## Exercise set
1. Output the passage of the Marshall/Newman Amendment post from "I maintain because I know that even" up to and including "in their families.", copied word for word.
2. Return the records verbatim, from their first line up to and including the line containing "click(1213, 142)".

Blogging the Amendment

Offering a Forum to Discuss the Pros and Cons of the Marshall/Newman Amendment

Virginians Deserve Better

Yesterday Lowell at Raising Kaine posted a diary where he shared the stories of several Virginians who were concerned that the possible passage of the Marshall/Newman Amendment – Ballot Question 1 – would drive good Virginians from the Commonwealth.


I know that Virginians are concerned that our leaders in the General Assembly have placed us on the wrong path.  I know that they are concerned for their futures, and I know that they are sad to see our Commonwealth consider the enactment of a law which will discriminate against their fellows, rather than include all of us as equals in society.


I’ve lived in Virginia nearly all my life.  I love this place, and my profession would make it difficult to move.  But damn, sometimes it’s tough.


I maintain because I know so many people of good will in this state – Republicans and Democrats – who understand that orientation has nothing to do with ability or worth.


I maintain because I know that this state’s history is unique in the nation. Virginia chartered America’s liberties, then worked most strongly to restrict them, and finally began the process to redeem itself by electing a leader from the ranks of the formerly disenfranchised.  Virginia is America.


I maintain because I know that even my opponents know that human rights will not be denied, and that love and aspirations cannot be contained.


People – friends of mine – have left Virginia since 2004 because of the relentless assault upon honest, hardworking, productive Virginians which has been perpetrated by the right wing cabal led by Bob Marshall, Steve Newman and Kathy Byron.  No Virginian sued to legalize same-sex marriage.  No Delegate or Senator introduced a bill to do so.  No judge ruled that it was possible.  And yet these ideologues chose to disparage productive Virginians and endanger the well-being and relationships of every unmarried citizen, all for political gain.


This makes me angry, but it doesn’t make me despair.  I know that this amendment will fail because Virginians – a conservative people – do not want government to interfere in their families.


I know this amendment will fail because Virginians – a proud people – do not want to stain their Bill of Rights with a statement of intolerance.

## Task data

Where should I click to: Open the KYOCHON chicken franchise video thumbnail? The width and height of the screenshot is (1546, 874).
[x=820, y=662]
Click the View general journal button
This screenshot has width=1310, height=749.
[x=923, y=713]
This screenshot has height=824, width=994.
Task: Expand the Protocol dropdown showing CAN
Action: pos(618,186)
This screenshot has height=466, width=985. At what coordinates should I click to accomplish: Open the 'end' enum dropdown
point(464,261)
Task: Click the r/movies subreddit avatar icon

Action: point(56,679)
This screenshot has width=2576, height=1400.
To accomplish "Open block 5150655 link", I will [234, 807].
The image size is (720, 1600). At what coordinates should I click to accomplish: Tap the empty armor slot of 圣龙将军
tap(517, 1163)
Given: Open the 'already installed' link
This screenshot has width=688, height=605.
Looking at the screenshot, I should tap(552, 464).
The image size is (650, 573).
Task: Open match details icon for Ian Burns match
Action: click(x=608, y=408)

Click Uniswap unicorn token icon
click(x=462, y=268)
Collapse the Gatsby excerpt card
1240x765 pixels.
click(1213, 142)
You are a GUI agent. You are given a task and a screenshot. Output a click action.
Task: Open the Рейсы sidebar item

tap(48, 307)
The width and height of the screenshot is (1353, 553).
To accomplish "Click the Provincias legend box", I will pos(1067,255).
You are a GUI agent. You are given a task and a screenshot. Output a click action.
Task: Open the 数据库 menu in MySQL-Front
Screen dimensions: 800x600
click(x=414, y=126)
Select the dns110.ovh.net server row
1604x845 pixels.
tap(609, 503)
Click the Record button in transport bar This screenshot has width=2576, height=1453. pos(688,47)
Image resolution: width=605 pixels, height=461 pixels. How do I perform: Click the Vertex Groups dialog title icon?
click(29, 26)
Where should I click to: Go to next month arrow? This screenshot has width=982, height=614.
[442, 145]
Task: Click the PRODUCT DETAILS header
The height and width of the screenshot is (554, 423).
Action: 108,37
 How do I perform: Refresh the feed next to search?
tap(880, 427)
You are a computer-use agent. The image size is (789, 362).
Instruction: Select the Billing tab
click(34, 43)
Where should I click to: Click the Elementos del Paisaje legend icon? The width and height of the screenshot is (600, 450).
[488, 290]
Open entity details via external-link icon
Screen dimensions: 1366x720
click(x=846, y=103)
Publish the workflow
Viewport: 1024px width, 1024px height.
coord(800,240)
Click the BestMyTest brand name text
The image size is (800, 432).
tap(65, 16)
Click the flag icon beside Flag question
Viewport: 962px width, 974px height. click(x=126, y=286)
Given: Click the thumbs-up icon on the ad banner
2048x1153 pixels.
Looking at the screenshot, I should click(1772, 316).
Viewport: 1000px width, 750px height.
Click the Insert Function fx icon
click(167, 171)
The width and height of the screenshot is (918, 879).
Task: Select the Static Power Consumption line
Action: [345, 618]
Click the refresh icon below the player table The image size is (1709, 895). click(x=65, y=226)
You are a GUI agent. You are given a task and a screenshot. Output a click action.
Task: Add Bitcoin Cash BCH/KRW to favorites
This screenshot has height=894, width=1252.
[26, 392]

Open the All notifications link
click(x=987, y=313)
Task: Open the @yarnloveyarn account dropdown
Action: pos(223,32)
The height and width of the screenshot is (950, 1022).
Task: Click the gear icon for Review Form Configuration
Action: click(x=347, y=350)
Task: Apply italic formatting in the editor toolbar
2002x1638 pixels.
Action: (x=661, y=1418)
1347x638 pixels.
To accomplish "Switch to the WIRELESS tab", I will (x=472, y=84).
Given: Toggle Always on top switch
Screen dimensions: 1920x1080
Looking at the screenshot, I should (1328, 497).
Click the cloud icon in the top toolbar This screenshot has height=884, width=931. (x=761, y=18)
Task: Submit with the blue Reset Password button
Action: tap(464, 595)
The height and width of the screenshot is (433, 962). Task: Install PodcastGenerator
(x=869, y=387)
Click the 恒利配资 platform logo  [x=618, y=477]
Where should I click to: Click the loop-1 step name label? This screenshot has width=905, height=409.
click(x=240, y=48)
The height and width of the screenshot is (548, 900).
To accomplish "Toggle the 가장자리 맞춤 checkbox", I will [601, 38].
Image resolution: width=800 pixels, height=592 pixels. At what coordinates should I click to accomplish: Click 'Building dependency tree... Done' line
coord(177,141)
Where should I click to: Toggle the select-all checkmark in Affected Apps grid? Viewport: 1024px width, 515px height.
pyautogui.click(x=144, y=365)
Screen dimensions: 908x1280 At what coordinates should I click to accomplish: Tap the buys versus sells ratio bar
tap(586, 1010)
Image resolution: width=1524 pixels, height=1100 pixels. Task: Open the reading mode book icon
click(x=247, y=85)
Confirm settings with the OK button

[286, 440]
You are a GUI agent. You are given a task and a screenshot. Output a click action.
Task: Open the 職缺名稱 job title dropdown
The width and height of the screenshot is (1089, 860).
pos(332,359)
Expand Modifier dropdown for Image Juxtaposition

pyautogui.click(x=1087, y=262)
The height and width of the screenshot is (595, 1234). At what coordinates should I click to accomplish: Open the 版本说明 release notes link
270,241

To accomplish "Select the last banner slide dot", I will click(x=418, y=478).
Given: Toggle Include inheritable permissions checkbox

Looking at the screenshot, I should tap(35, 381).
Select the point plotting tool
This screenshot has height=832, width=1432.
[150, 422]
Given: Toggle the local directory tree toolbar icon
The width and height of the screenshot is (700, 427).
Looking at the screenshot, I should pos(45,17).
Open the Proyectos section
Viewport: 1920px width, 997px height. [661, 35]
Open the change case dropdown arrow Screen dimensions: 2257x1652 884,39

## Answers for the exercise
1.
I maintain because I know that even my opponents know that human rights will not be denied, and that love and aspirations cannot be contained.


People – friends of mine – have left Virginia since 2004 because of the relentless assault upon honest, hardworking, productive Virginians which has been perpetrated by the right wing cabal led by Bob Marshall, Steve Newman and Kathy Byron.  No Virginian sued to legalize same-sex marriage.  No Delegate or Senator introduced a bill to do so.  No judge ruled that it was possible.  And yet these ideologues chose to disparage productive Virginians and endanger the well-being and relationships of every unmarried citizen, all for political gain.


This makes me angry, but it doesn’t make me despair.  I know that this amendment will fail because Virginians – a conservative people – do not want government to interfere in their families.

2.
Where should I click to: Open the KYOCHON chicken franchise video thumbnail? The width and height of the screenshot is (1546, 874).
[x=820, y=662]
Click the View general journal button
This screenshot has width=1310, height=749.
[x=923, y=713]
This screenshot has height=824, width=994.
Task: Expand the Protocol dropdown showing CAN
Action: pos(618,186)
This screenshot has height=466, width=985. At what coordinates should I click to accomplish: Open the 'end' enum dropdown
point(464,261)
Task: Click the r/movies subreddit avatar icon

Action: point(56,679)
This screenshot has width=2576, height=1400.
To accomplish "Open block 5150655 link", I will [234, 807].
The image size is (720, 1600). At what coordinates should I click to accomplish: Tap the empty armor slot of 圣龙将军
tap(517, 1163)
Given: Open the 'already installed' link
This screenshot has width=688, height=605.
Looking at the screenshot, I should tap(552, 464).
The image size is (650, 573).
Task: Open match details icon for Ian Burns match
Action: click(x=608, y=408)

Click Uniswap unicorn token icon
click(x=462, y=268)
Collapse the Gatsby excerpt card
1240x765 pixels.
click(1213, 142)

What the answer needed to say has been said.